[2.5] - MCTS & AlphaZero

Colab: exercises | solutions

Please send any problems / bugs on the #errata channel in the Slack group, and ask any questions on the dedicated channels for this chapter of material.

If you want to change to dark mode, you can do this by clicking the three horizontal lines in the top-right, then navigating to Settings → Theme.

Links to all other chapters: (0) Fundamentals, (1) Transformer Interpretability, (2) RL.

Introduction

Up until now we've been dealing primarailly with model-free methods: those that have no explicit model of how the world works, and need to learn the rules of the game from experience. This is wasteful when the environment is already known and cheap to simulate (like a board game). Today we introduce Monte Carlo Tree Search (MCTS), a model-based method where we have access to a simulator of the environment that we can use for planning, and combine this with deep learning to create an agent to play a strong game of Connect 4, learning only from self-play.

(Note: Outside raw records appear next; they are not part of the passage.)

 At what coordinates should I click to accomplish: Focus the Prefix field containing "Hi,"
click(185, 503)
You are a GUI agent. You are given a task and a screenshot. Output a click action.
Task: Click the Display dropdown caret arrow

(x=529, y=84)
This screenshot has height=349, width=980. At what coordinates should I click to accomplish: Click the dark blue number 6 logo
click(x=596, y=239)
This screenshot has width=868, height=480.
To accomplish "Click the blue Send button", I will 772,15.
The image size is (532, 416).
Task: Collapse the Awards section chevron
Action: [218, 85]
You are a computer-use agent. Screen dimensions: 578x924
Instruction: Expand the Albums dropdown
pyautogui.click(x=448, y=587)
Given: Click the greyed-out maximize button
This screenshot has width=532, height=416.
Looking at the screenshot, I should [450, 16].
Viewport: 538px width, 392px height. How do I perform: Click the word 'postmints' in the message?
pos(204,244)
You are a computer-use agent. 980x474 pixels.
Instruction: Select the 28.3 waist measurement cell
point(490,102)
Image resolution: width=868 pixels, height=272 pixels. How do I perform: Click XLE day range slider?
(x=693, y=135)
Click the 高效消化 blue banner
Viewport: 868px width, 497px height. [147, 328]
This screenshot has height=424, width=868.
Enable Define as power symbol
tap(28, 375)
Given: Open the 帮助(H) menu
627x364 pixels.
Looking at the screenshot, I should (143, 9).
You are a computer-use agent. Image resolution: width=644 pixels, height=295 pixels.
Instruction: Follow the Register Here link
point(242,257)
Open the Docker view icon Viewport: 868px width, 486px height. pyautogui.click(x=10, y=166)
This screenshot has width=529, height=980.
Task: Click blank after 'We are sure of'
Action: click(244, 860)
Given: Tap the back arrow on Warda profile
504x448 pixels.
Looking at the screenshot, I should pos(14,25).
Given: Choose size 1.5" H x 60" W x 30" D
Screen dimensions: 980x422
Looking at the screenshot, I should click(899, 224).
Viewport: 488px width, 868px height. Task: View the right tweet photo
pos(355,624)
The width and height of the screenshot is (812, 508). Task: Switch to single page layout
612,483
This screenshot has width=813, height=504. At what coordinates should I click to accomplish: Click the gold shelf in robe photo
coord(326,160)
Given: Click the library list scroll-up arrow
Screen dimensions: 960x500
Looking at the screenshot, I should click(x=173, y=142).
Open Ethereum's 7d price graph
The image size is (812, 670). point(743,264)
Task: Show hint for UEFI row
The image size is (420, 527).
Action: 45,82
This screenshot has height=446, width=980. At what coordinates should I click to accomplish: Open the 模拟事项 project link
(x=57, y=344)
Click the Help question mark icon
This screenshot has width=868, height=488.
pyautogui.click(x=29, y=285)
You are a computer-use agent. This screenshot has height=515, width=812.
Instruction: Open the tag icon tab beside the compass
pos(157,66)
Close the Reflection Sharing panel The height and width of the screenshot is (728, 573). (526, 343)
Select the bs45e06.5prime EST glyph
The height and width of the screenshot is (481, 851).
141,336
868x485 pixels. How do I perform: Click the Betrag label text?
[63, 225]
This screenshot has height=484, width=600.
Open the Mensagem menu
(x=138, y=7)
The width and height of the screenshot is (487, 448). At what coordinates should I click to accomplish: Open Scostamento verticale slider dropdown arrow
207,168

This was the same method used by AlphaGo Zero to become superhuman at Go.

The main idea is as follows:

  • We use a neural network to guide the tree search.
  • We select actions based on which nodes were the most visited during the tree search.
  • We train the policy network to mimic the tree search, distilling the planning into the policy network.

This feedback loop (policy iteration via search) is what took AlphaZero from random play to superhuman in hours.

The rough steps for today: 1. Build the network (a small ResNet with two heads), 2. Build a simple single-game MCTS in pure Python to understand the algorithm, 3. Vectorize the MCTS to run hundreds of games at once on the GPU, 4. Build the PUCT sampler that turns search into training data, and 5. Train the network to mimic the tree search.

We've provided a vectorized implementation of Connect 4 in part5_mcts_alphazero/connect4.py, as well as a fast, net-independent evaluation built on Pascal Pons' perfect Connect-4 solver — we score the agent on how often it picks a provably optimal move. At the end, you'll have a model that trains to a strong level in under five minutes on a GPU.

Attributions: Part of the codebase was build upon implementations of AlphaZero by

Content & Learning Objectives

0️⃣ MCTS & AlphaZero — Theory

A non-exercise section introducing Monte Carlo Tree Search and how AlphaZero turns it into a learning algorithm.

Learning Objectives
  • Understand the four phases of MCTS (selection, expansion, simulation, backup).
  • See how AlphaZero replaces random rollouts with a value net and uses the policy as a prior via PUCT.
  • Understand the self-play loop and loss function for the network.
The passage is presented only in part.